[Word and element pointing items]
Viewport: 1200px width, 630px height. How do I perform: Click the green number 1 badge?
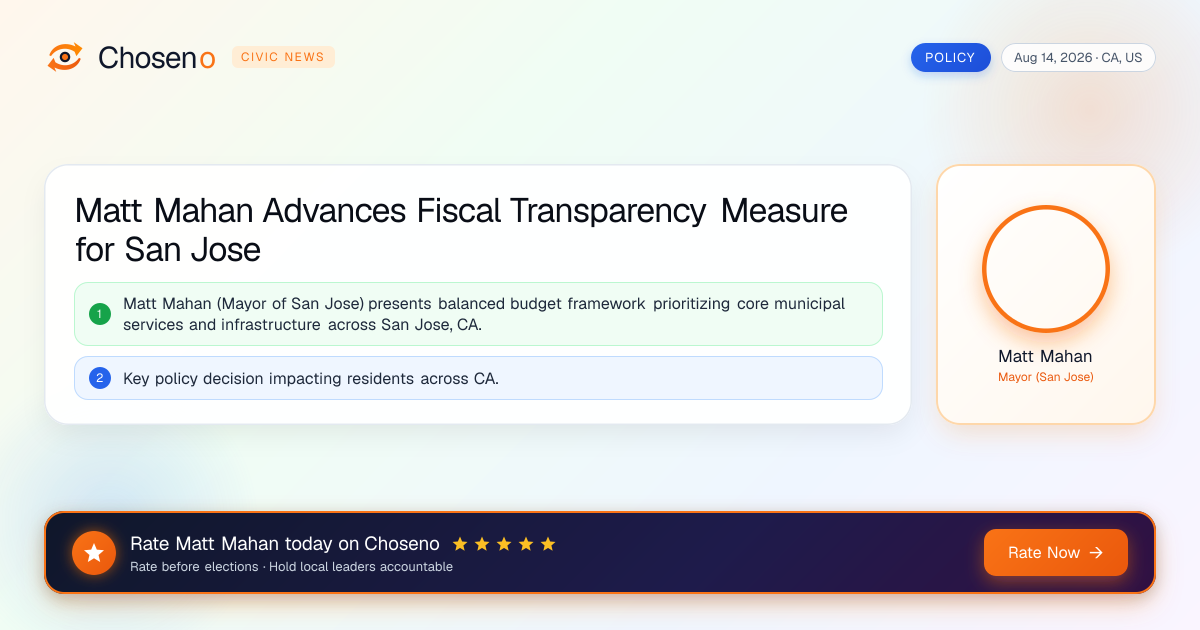coord(100,314)
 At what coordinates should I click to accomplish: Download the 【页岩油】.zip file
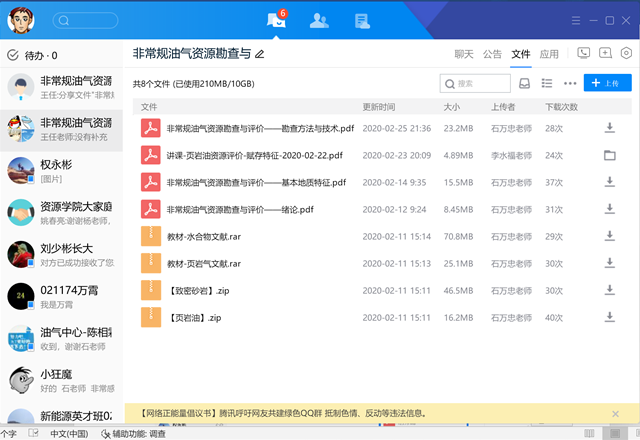click(609, 317)
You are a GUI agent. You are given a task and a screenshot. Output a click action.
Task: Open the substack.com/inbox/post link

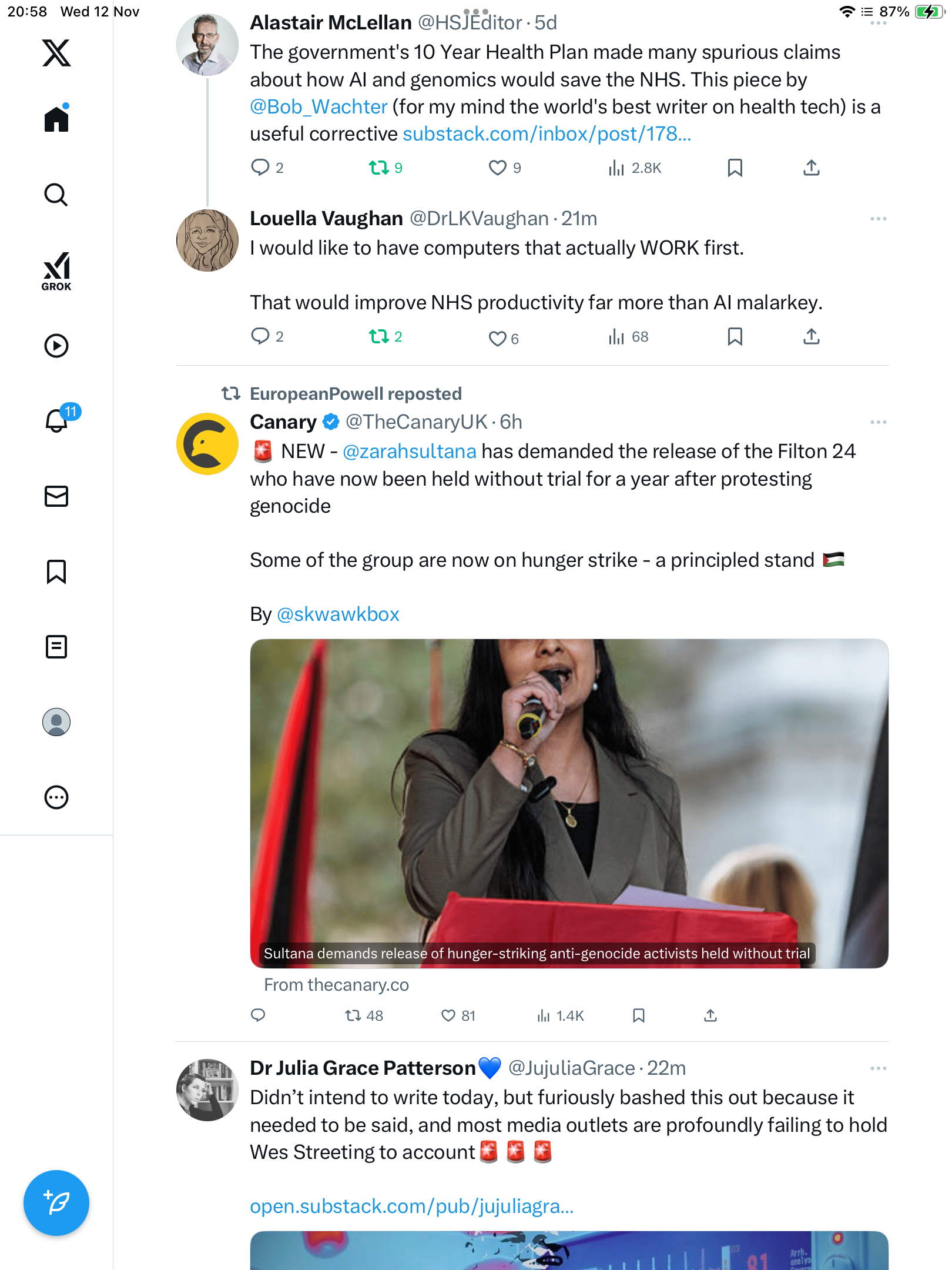pos(547,134)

» Exercise goal: Please convert the items above into a numbered list, skipping blank lines and leaving out the pictures.

» Task response:
1. Viewport: 1200px width, 630px height. How do I perform: Click the green number 1 badge?
2. coord(100,314)
3.  At what coordinates should I click to accomplish: Download the 【页岩油】.zip file
4. click(609, 317)
5. You are a GUI agent. You are given a task and a screenshot. Output a click action.
6. Task: Open the substack.com/inbox/post link
7. pos(547,134)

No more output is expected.